Tras hacer un alegato por la libertad de expresión llega el turno de temas bandera como Primavera y Catedrales, que hacen subir la temperatura del pabellón. El tema Vasos vacíos convierte la noche un hervidero, con una conexión brutal entre artistas y público. Los hijos de Johnny Cash, qué maravilla. Un Joselito de dulce, un Alvar desatado…Cada tema se interpreta y suena como si fuese a hacerlo por última vez. En ¿Quién nos va a salvar? se produce otro momento mágico, de una casi íntima conexión entre el público y los músicos. Cantado a doce mil voces, cuando suena el último acorde tras el verso que da nombre a la canción David responde: «¡Vosotros!».
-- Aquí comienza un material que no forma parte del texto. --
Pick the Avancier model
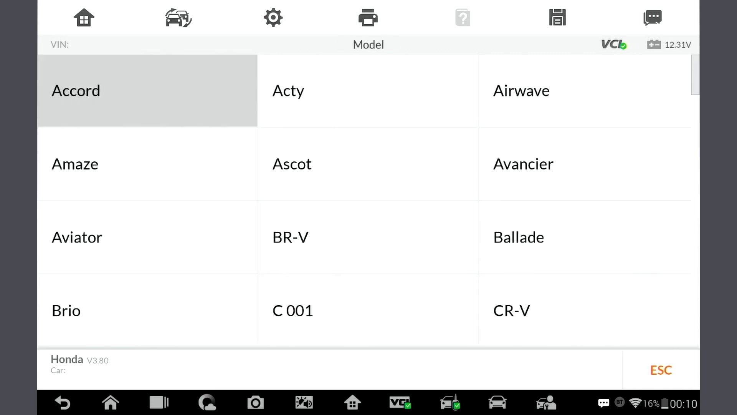Screen dimensions: 737x415 click(x=585, y=164)
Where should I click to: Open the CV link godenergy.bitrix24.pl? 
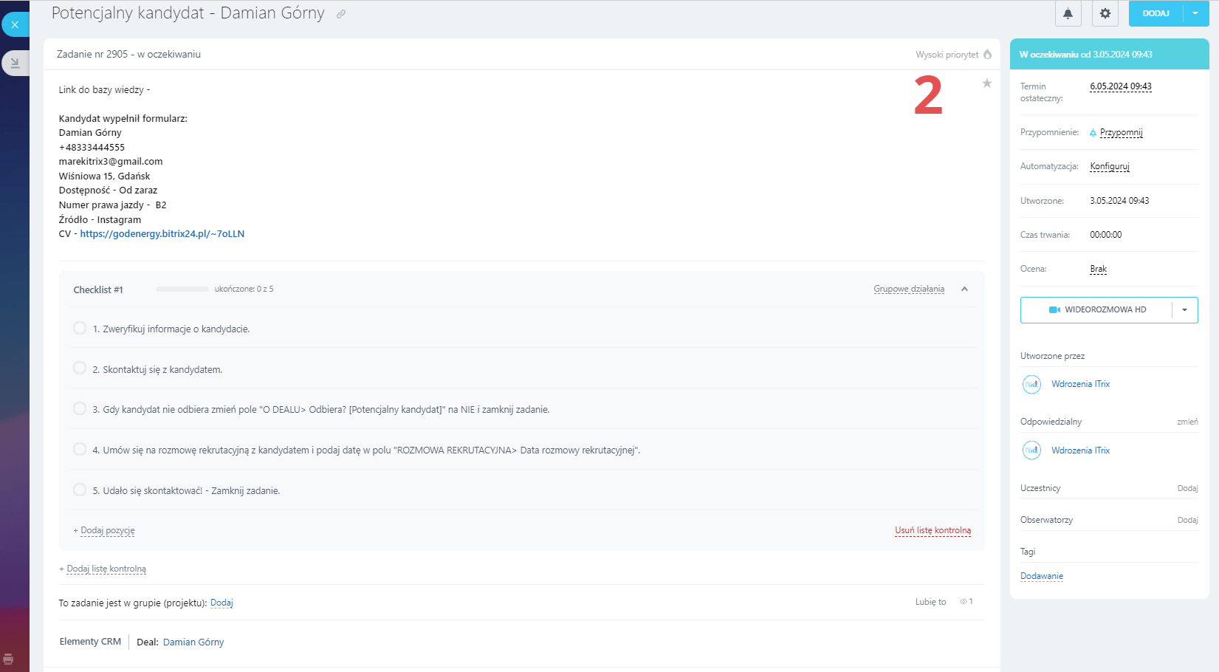pos(162,234)
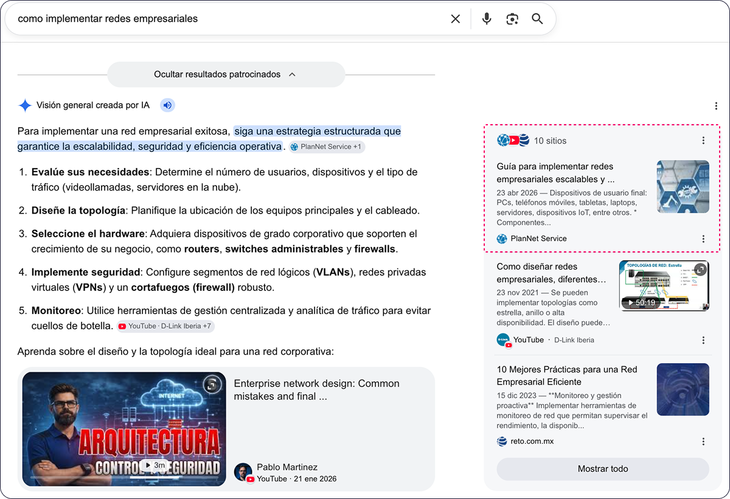Image resolution: width=730 pixels, height=499 pixels.
Task: Play AI overview audio with speaker icon
Action: tap(168, 105)
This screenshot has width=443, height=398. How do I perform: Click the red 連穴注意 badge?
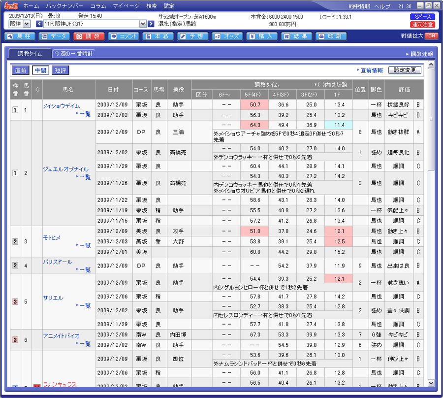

Los temas de denuncia y compromiso social arrancan ovaciones y cánticos mientras David agradece la entrega increíble del público. La vieja banda y, principalmente, 1932, llevan la noche al éxtasis. La gran balada envuelve el espacio de un sentimiento de emoción indescriptible, realmente impresionante, que puso los pelos de punta a la noche. «Deja que me cuele en tus oídos», canta David al oído de doce mil personas, de la noche madrileña y universal. El momento Bruce (David acercándose al público), ese himno castellano y estremecedor, empujó más de una lágrima entre quienes nacieron en el suelo bendito, en la tierra castellana de la diáspora y del olvido, de la que hicieron gala como los mejores embajadores. Y ya no queda nada, en esta dirección, ya no queda nada, gasolina y alcohol… Otro momento tremendo de la noche, coreado como un solo ser por todos.

«Gracias por regalarnos esta noche», clamó David antes de dar paso a la penúltima de la noche, ese Nómadas ya convertido en un himno urbano, generacional. «Sois el mejor público del mundo», gritó La M.O.D.A., que prometió no olvidar esta noche, que prometió no olvidar nunca de dónde viene, aunque todavía no sepa adónde va. Porque estos chicos parecen no tener techo, límite, horizonte.

«Imposible ser neutral», cerró la voz de David. Imposible ser neutral en esta crónica: el éxito fue arrebatador, único, perfecto. Imposible ser neutral en un tren en movimiento. Imposible no sentirse atropellados por la magia de estos nómadas de Burgos. Nómadas de un sueño.